Revelino Eijk, voorzitter van de Surinaamse Politiebond (SPB), heeft in een interview met Suriname Herald zijn bezorgdheid geuit over politieke inmenging bij de aanwerving van nieuwe lichtingen binnen de verschillende politiekorpsen. Volgens Eijk komt het nog te vaak voor dat politici telefonisch aandringen op toelating van kandidaten die niet aan de gestelde criteria voldoen.
“Er moet strakker worden geselecteerd. Het proces moet objectief en professioneel blijven,” stelt hij. Eijk pleit ervoor om de toelatingseisen wettelijk aan te scherpen. Op die manier kunnen volgens hem ongekwalificeerde kandidaten beter worden geweerd. “Met strengere criteria kunnen we voorkomen dat mensen in het korps belanden die er eigenlijk niet thuishoren.”

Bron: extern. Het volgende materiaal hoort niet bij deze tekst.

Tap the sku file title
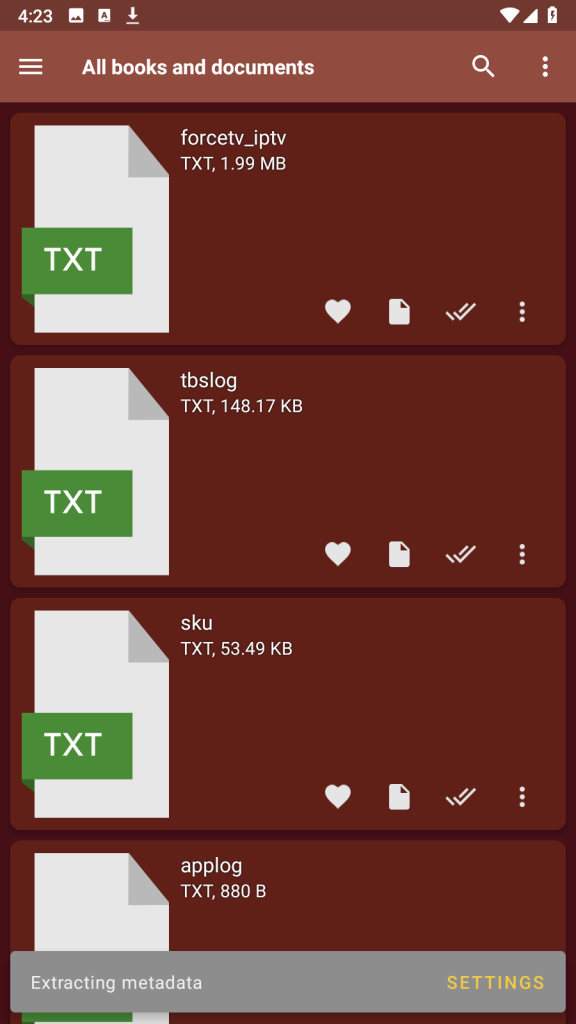Image resolution: width=576 pixels, height=1024 pixels. (197, 622)
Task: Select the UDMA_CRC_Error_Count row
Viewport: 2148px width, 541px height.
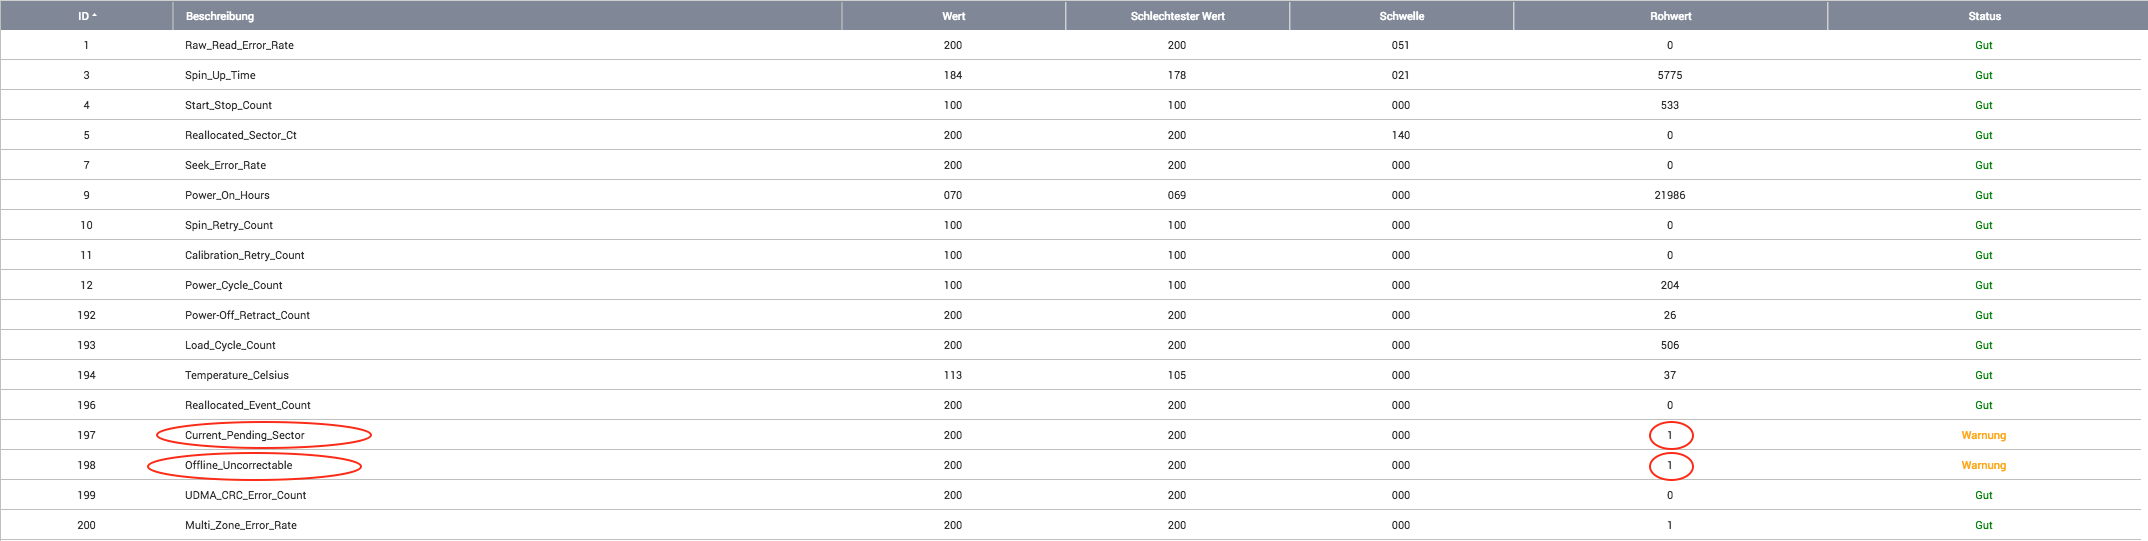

Hij wijst erop dat er al plannen zijn uitgewerkt waarin is vastgelegd dat er jaarlijks twee lichtingen politieagenten worden aangetrokken. Daarnaast noemt hij de situatie waarin ruim 300 politieambtenaren momenteel werkzaam zijn in de particuliere beveiliging, vooral bij VIP-beveiliging. Een deel van hen zou volgens Eijk moeten terugkeren naar reguliere politiediensten. “Hun leidinggevende rol binnen de beveiliging blijft belangrijk, maar het reguliere politiewerk mag niet verwaarloosd worden,” benadrukt hij.
Volgens Eijk is veiligheid een noodzakelijke, maar kostbare investering. “Overal ter wereld is veiligheid duur. Als je veiligheid wilt garanderen, moet je bereid zijn te investeren in mensen én middelen.” Ondanks de beperkte middelen in de afgelopen vijf jaar prijst hij de inzet van het Korps Politie Suriname (KPS). “Onze politiemensen hebben getoond dat ze het werk aankunnen. Er is genoeg motivatie, maar de juiste middelen moeten beschikbaar zijn.”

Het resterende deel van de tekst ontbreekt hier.